■ PROBLEM DESCRIPTION ■
Scan the records below, and wherever a line has the word "computer", pull it out.

■ RECORDS SHOWN ■
####################

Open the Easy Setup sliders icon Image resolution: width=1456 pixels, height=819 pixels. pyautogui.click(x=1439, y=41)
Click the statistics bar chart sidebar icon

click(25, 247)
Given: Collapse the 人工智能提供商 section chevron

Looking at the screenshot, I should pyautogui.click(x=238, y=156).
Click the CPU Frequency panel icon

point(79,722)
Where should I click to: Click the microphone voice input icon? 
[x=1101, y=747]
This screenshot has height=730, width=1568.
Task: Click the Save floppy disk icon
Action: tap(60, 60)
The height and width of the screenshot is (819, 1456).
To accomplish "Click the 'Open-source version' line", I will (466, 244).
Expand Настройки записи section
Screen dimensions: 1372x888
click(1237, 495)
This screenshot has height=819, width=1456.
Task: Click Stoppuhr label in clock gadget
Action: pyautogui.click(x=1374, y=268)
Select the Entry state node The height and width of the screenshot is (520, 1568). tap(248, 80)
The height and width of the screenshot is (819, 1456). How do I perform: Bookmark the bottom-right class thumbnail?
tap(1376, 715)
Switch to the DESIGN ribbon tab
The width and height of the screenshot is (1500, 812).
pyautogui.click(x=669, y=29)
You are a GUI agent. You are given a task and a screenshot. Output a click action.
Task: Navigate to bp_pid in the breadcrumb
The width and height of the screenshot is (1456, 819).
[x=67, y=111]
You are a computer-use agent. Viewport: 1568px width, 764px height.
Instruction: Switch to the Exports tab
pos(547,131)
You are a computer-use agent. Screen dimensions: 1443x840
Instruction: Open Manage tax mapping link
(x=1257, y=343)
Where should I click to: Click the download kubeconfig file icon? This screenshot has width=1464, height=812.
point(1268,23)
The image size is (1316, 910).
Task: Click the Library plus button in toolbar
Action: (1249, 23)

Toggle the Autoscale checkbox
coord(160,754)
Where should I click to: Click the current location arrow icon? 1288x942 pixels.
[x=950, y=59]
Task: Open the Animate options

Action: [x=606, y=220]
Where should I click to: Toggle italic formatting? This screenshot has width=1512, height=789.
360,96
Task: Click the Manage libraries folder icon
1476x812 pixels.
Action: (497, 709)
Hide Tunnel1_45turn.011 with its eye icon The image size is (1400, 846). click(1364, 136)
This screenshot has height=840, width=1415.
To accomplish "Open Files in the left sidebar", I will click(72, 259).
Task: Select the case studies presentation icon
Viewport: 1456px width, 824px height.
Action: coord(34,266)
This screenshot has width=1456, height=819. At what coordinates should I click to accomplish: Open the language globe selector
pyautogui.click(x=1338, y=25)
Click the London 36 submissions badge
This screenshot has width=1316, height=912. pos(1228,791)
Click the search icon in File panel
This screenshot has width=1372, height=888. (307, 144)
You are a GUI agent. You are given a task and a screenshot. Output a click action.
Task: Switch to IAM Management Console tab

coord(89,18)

####################

■ RESPONSE AREA ■
You are a computer-use agent. Viewport: 1568px width, 764px height.
You are a computer-use agent. Screen dimensions: 1443x840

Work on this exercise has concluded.